Figure 4. Summary of the predominant MetaCyc pathways of archaea and bacteria in pigs. The top six most abundant MetaCyc pathways of archaea (A) and bacteria (B) are displayed. In (A,B), the y-axis represents the number of reads mapped to reference genes involved in pathways. Data have been normalized to RPKM (reads per kilobase of transcript per million mapped reads).
Figure 5. Overview of the hydrogen production pathways of bacteria and consumption pathway of archaea.
We next profiled the archaea-annotated CAZyme gene families in the swine gut. A total of 297 CAZyme gene families were identified from archaeal reads, out of which 99 were detected with a sample coverage of more than 60%. The three major CAZyme families were glycoside hydrolases (GH, 54/99), glycoside transferases (GT, 24/99), and carboxylesterase (CE, 11/99). The most abundant CAZyme category was AA3 (auxiliary activity family AA3), followed by GH43 and GT2 (Figure 6A). For comparison, we also investigated bacterial CAZyme profiles (Figure 6B) and found that six of the top 10 CAZyme families of archaea and bacteria were shared, including AA3, GT2, AA6, GT41, GT5, and GH13.
Figure 6. Summary of predominant CAZyme gene families (A,B) and antibiotic resistance genes (C,D) of archaea and bacteria in pigs. The top six CAZy gene families of archaea (A) and bacteria (B) were normalized by TPM (trans per million) using salmon software. ARG raw counts were identified using deeparg software. The ARG reads count of archaea (C) and bacteria (D) were normalized by CPM (counts per million).
Finally, we examined the ARGs in the swine gut archaea. In total, 13 classes of ARGs were detected from archaeal reads in all samples. On average, 0.035% of ARG hits were obtained from archaeal reads. The ARG class of multidrug resistance represented the vast majority (87.41%) of ARG hits; of the ARG class of multidrug resistance, the proportion of rpoB2 gene ranged from 87.18 to 100%. The other ARG classes with more than 1% relative abundance included peptide (5.07%), tetracycline (2.29%), mupirocin (1.69%), and unclassified (1.15%). The ARG type of multidrug class was significant enriched in Chinese pigs (Kruskal-Wallis test, p < 0.01), and the relative abundance of the multidrug class in Danish pigs is significantly higher than that in French pigs (Kruskal–Wallis test, p < 0.01).
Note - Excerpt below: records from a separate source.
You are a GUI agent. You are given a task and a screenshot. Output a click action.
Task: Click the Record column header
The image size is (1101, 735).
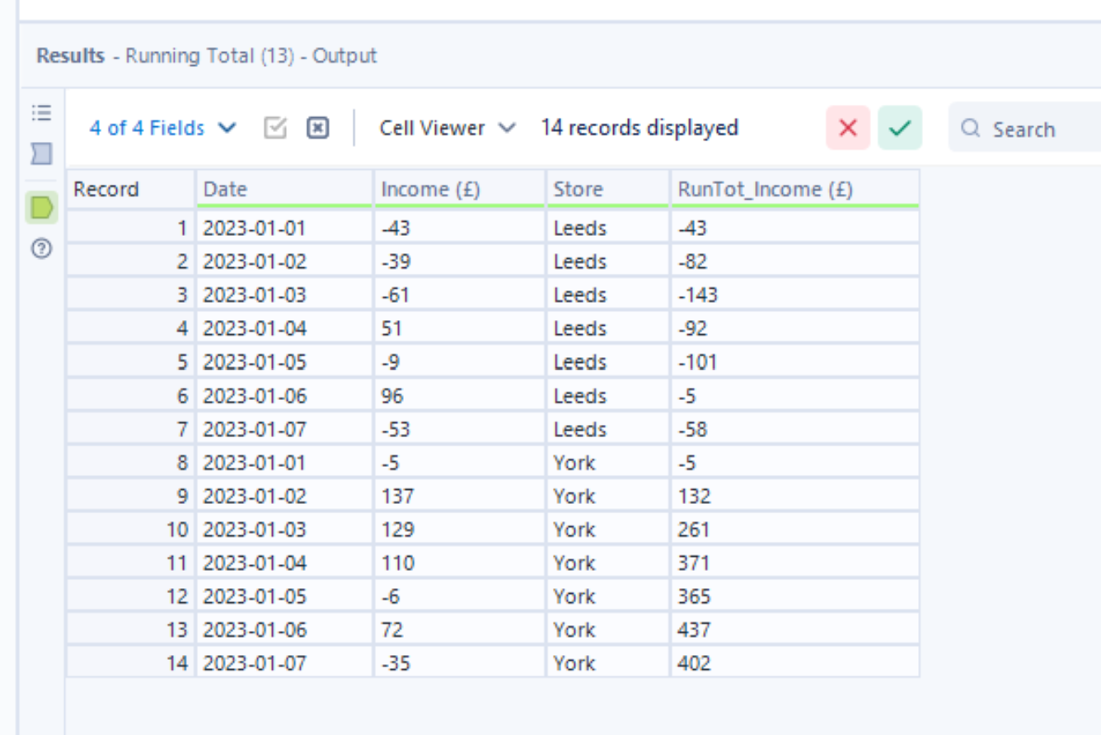[130, 190]
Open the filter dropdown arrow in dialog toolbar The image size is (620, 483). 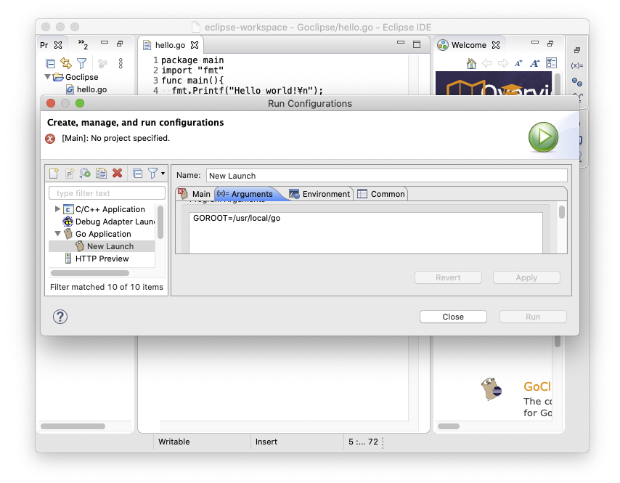tap(163, 174)
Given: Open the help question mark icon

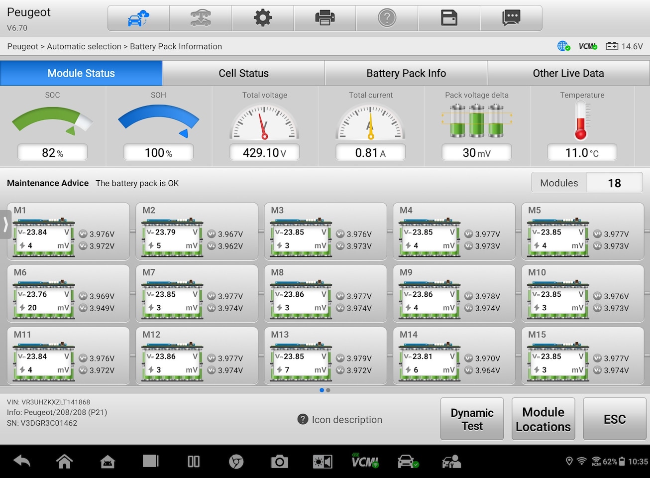Looking at the screenshot, I should 387,18.
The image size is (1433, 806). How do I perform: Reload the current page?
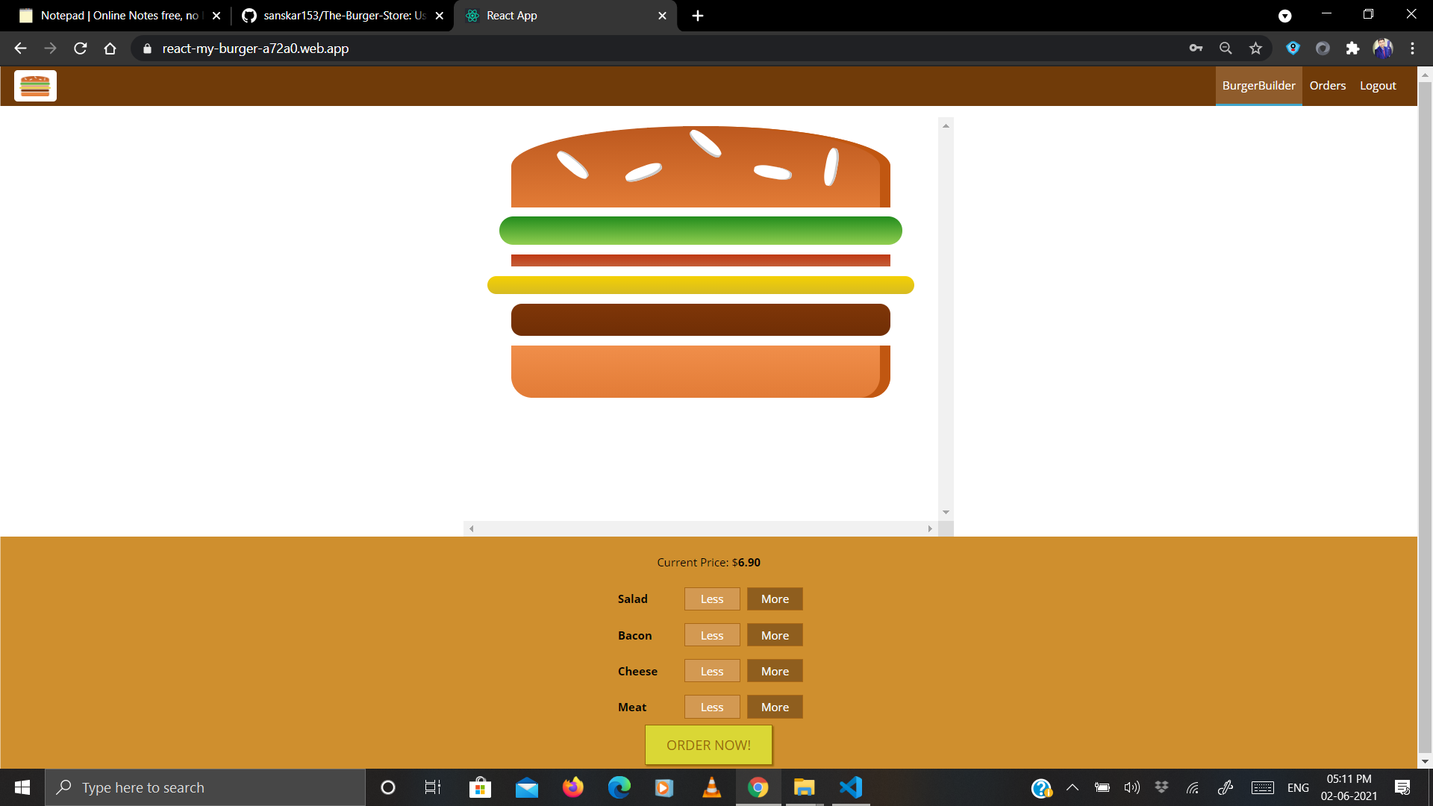[80, 48]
The boxplots of the top six ARG genes are shown in Figure 6C. In contrast, 24 ARGs were identified in bacterial reads, and 0.144% of bacterial reads were identified as ARG hits. The most abundant ARG class in bacteria was tetracycline, accounting for 40.59% of the total ARG hits (Figure 6D), while the class of multidrug ranked second with 19.39%, followed by MLS (17.73%), beta-lactam (7.46%), peptide (5.33%), and aminoglycoside (4.63%).